* **Supplied material**
╭──
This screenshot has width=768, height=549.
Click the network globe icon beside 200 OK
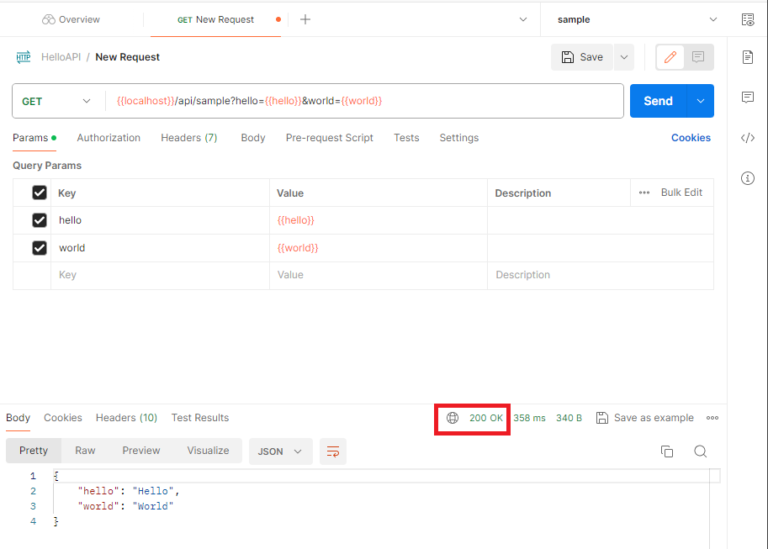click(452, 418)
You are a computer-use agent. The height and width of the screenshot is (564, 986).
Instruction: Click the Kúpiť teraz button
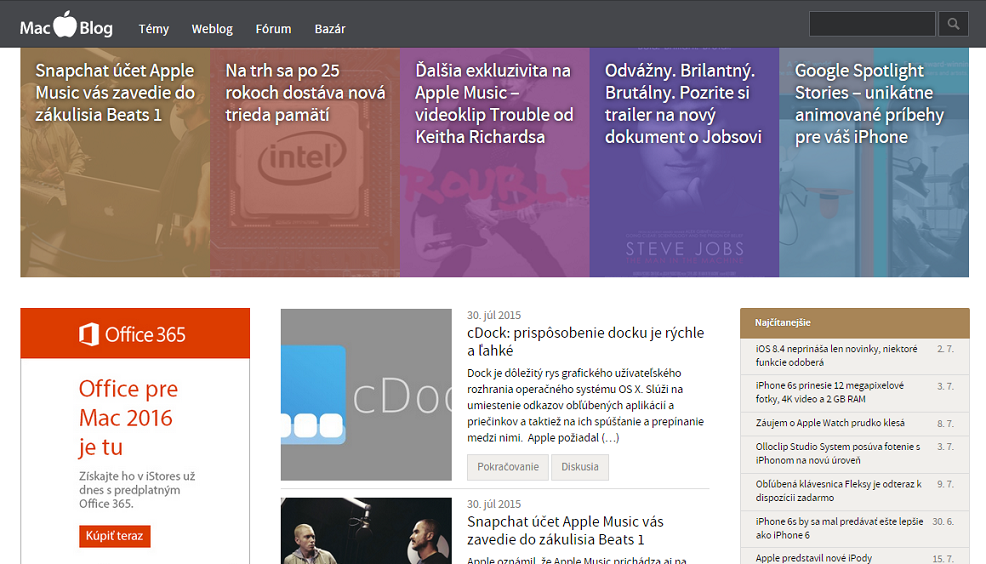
╰──
* **Exercise**
Lay out every line of the records above as a JSON list of strings, one string per line, with blank lines dropped. Leave the pictures out of the answer.

* **Response to the task**
[
  "This screenshot has width=768, height=549.",
  "Click the network globe icon beside 200 OK",
  "click(452, 418)",
  "You are a computer-use agent. The height and width of the screenshot is (564, 986).",
  "Instruction: Click the Kúpiť teraz button"
]